> _WHAT TO DO_
The answer should be an exact repeat of the stretch of material below from the line containing "Identify the click" through the line containing "[TikTok] (116, 2127)".

····················

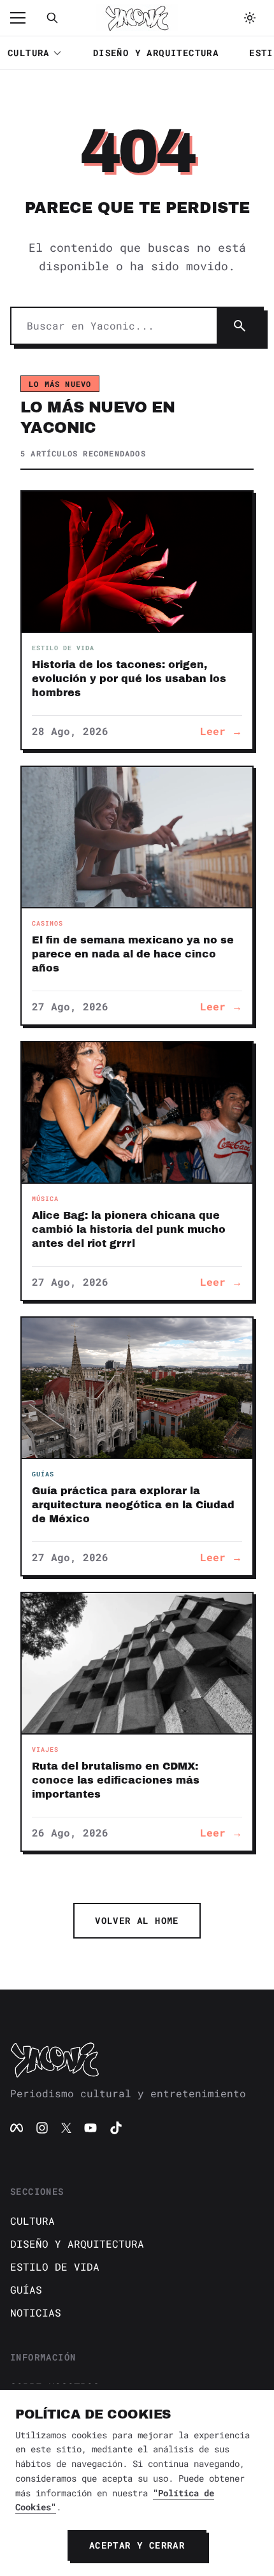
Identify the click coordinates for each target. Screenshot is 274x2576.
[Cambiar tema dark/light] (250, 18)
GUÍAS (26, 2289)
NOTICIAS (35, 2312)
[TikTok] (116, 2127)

····················

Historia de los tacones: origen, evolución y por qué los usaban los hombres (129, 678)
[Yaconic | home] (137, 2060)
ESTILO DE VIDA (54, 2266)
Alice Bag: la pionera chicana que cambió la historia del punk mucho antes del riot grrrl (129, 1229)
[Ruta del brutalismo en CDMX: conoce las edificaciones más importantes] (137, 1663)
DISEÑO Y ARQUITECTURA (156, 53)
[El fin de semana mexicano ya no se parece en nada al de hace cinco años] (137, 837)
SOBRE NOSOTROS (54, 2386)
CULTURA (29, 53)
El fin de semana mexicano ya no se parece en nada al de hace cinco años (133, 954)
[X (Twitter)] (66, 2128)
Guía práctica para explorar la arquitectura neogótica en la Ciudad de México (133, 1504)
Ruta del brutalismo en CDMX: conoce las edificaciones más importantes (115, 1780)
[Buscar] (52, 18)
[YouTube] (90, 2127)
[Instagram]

····················

> _SOLUTION_
Identify the click coordinates for each target. Screenshot is 274x2576.
[Cambiar tema dark/light] (250, 18)
GUÍAS (26, 2289)
NOTICIAS (35, 2312)
[TikTok] (116, 2127)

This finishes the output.